Focus on Culinary Travel

TW illustration by Jenn Martins

TW illustration by Jenn Martins

The words local, experiential and immersive are so commonplace when talking about travel that they cannot be called trends, but expectations.

And within those expectations are that, while exploring the world, food experiences will be all of those things.

The World Food Travel Association last month released the World Food Travel Monitor 2020, a follow-up to its report of the same name in 2016.

The research found that while the number of what it considers “culinary travelers” — those who participate in intentional food travel activities and are highly motivated by food — has increased only slightly since then, travelers of all types care more about food and drink. 

Almost 80% of leisure travelers say that good food and drink experiences are important to their satisfaction with a trip. And both culinary travelers and regular leisure travelers say that food and beverage options when traveling are more important to them now than they were five years ago. 

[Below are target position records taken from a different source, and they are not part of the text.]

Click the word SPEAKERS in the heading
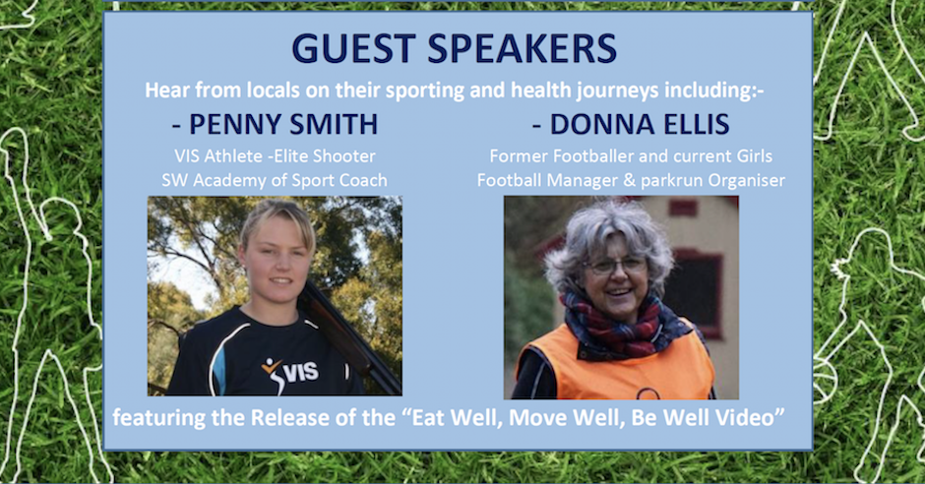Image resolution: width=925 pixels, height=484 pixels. (x=523, y=48)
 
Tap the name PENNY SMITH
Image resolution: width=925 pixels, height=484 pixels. (x=282, y=124)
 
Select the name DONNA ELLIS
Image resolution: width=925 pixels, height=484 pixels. (x=640, y=124)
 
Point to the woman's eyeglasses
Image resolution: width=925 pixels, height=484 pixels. (x=616, y=266)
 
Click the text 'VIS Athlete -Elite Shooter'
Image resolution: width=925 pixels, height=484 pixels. (x=275, y=155)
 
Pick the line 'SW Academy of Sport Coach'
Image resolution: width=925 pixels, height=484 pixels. (x=275, y=180)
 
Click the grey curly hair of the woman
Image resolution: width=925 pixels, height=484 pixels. (x=607, y=236)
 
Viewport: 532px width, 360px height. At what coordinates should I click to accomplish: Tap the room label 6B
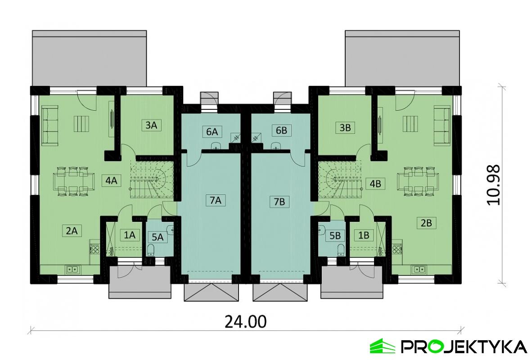pos(281,131)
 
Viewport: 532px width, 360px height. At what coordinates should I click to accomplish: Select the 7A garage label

That is certainly apparent in the reports that follow. 

In the past year alone, a major French food brand opened its first hotel, and an airline partnered not just with a chef but with the entire James Beard Foundation. We see a river cruise that’s not even billed as food-themed offering a world-class culinary adventure. Travel agencies are partnering with companies offering in-home culinary experiences with locals, and destinations that never touted their culinary side — were even mocked for it -— are now touting their foodie bona fides.

“Culinary travel is here to stay,” said Erik Wolf, president of the World Food Travel Association. “Those who are interested are more interested than ever, and there are no signs of a decrease. These travelers continue to make destination decisions based on food and drink. Even when it is not their primary motivation, it helps them to choose between destinations.”